**DATA FOR THIS EXERCISE:**
......

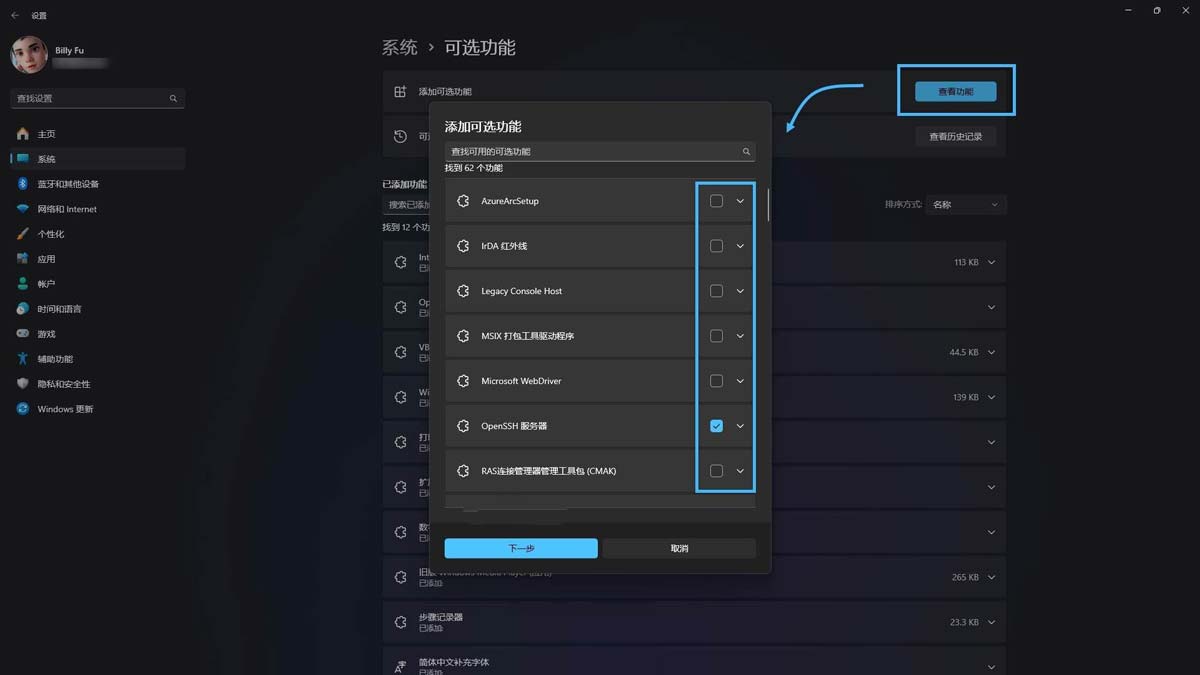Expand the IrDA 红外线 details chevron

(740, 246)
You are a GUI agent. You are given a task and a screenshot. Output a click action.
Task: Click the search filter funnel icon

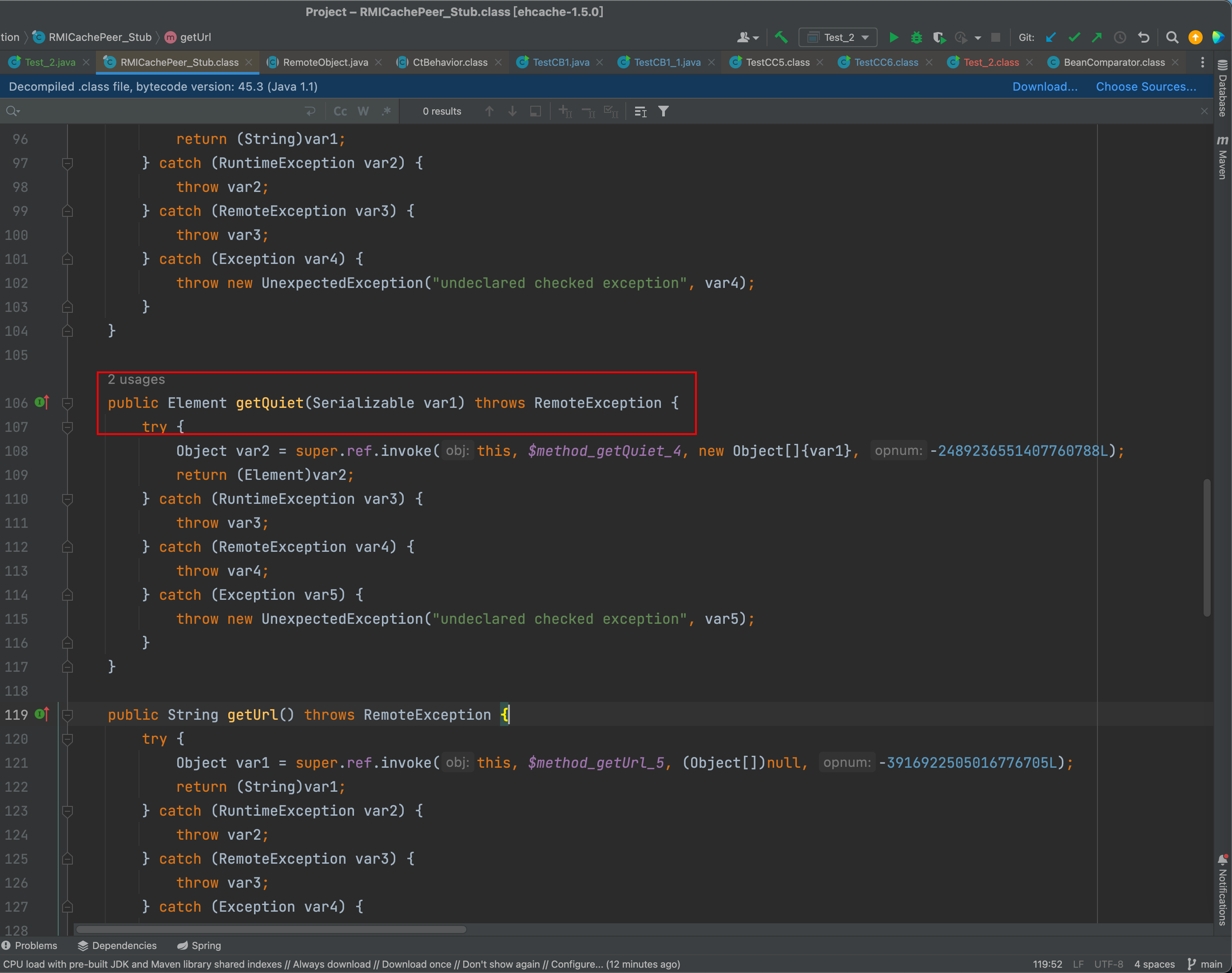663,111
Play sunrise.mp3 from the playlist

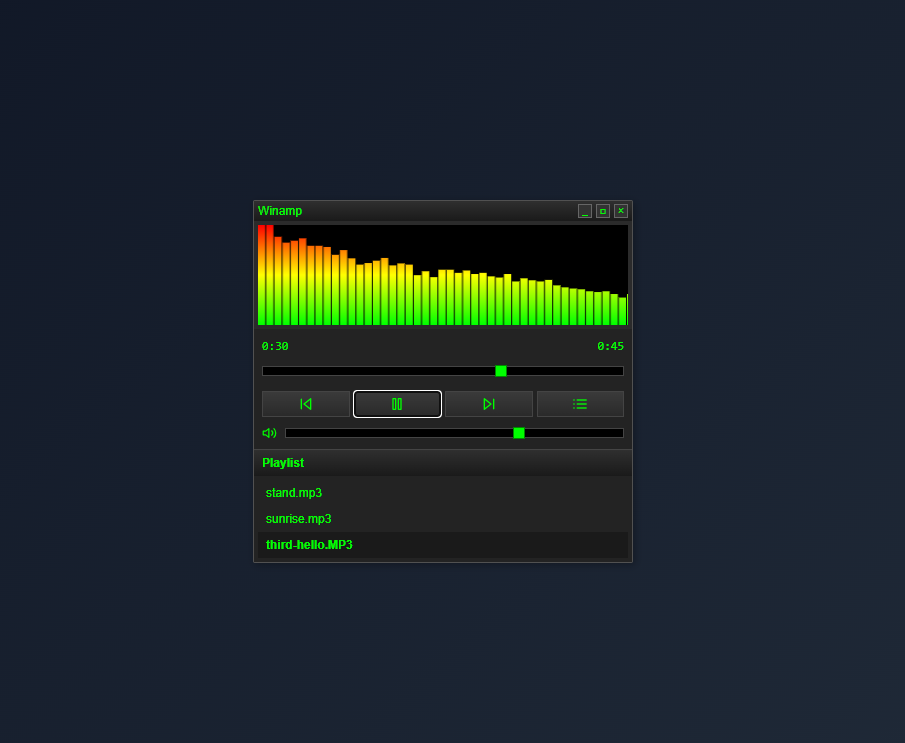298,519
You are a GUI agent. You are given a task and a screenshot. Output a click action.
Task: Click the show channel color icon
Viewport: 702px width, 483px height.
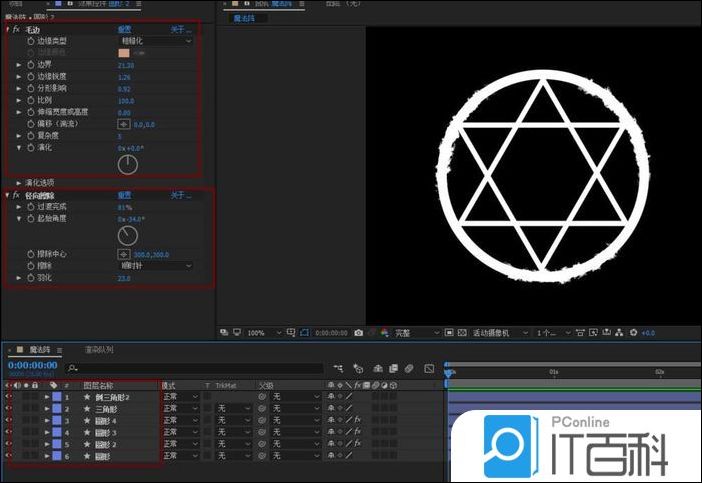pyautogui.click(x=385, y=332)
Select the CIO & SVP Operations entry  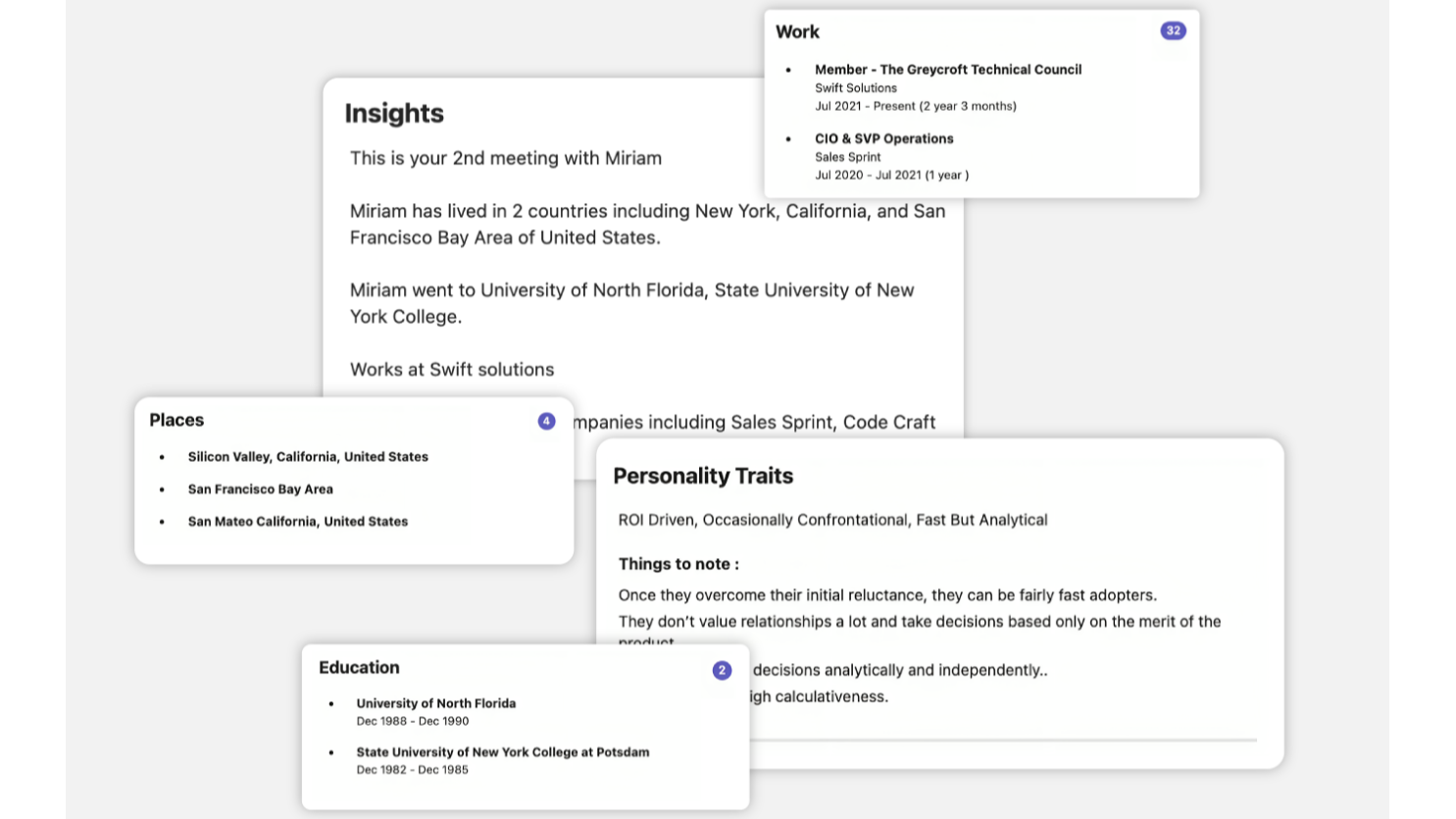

......

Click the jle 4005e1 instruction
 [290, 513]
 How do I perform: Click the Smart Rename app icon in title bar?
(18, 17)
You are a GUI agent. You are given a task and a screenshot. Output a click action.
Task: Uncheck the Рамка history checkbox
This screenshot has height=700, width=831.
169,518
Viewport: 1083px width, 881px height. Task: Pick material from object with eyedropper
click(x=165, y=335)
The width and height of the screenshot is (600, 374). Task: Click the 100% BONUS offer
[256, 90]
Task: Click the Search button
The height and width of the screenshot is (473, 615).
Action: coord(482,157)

......

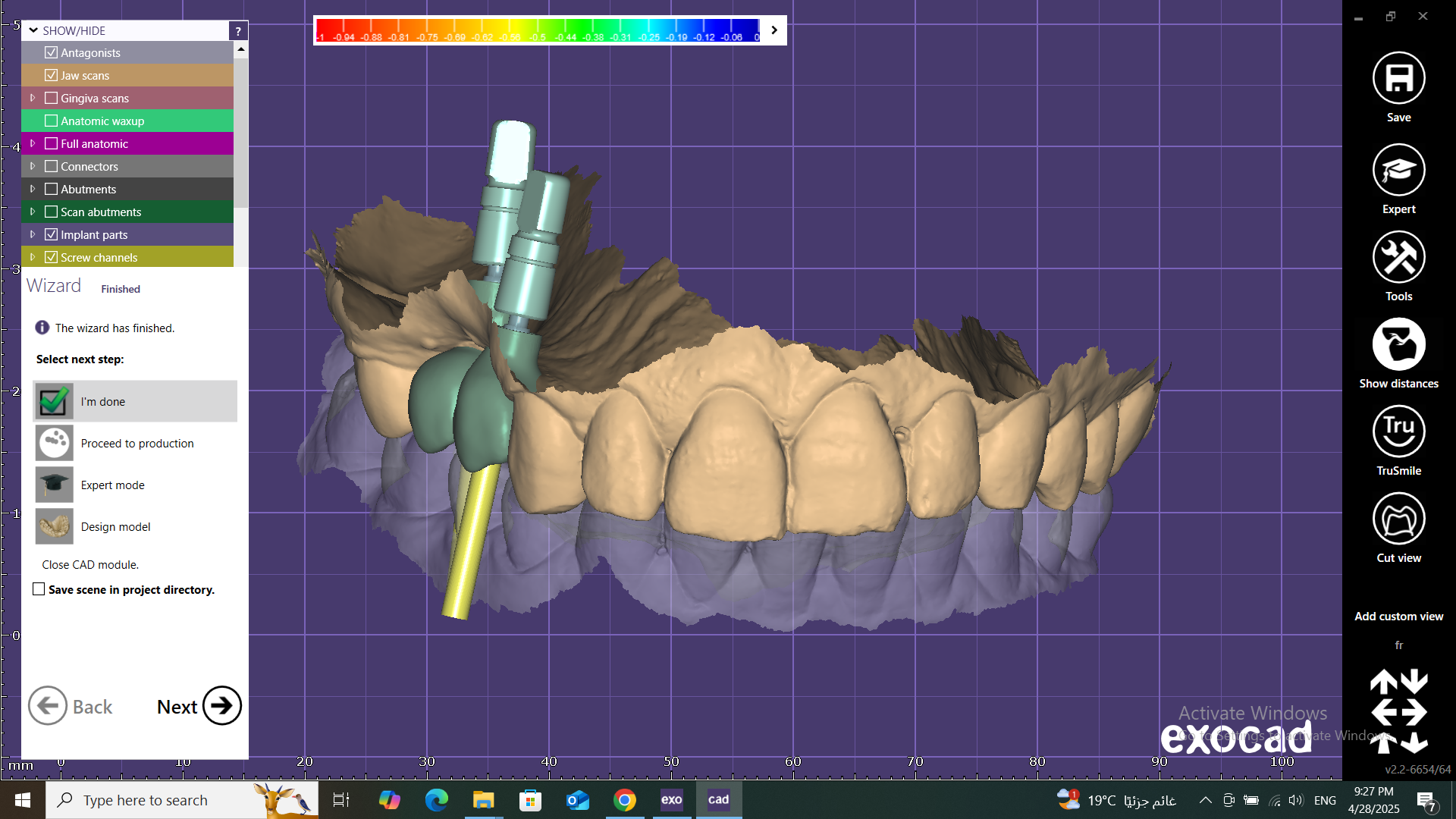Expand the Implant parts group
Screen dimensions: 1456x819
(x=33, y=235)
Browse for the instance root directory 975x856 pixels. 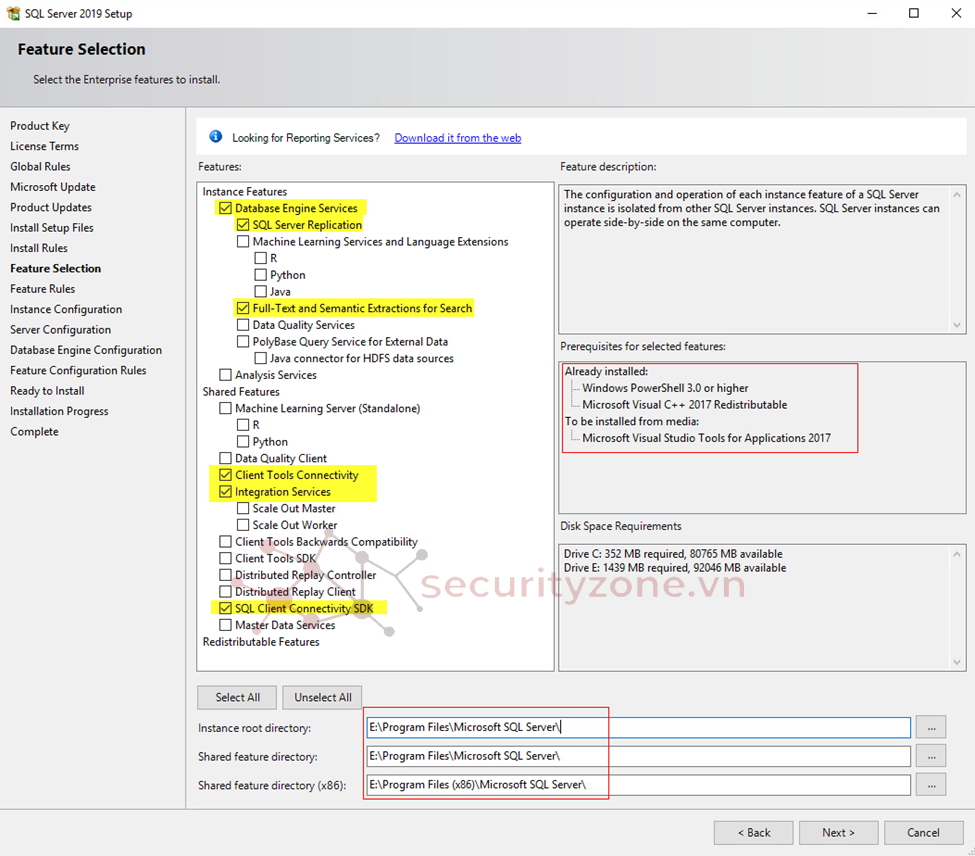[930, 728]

......

**WRITTEN TASK:**
Render the lines beginning with the one that contains "Play sunrise.mp3 from the playlist" and ending with the one that contains "Select the CIO & SVP Operations entry" as a Markdown table with the columns Number and Line, numbering each line and skipping blank lines. Omit the pictures.

**REPLY:**
| Number | Line |
|---|---|
| 1 | Play sunrise.mp3 from the playlist |
| 2 | 298,519 |
| 3 | You are a GUI agent. You are given a task and a screenshot. Output a click action. |
| 4 | Task: Click the show channel color icon |
| 5 | Viewport: 702px width, 483px height. |
| 6 | pyautogui.click(x=385, y=332) |
| 7 | Select the CIO & SVP Operations entry   |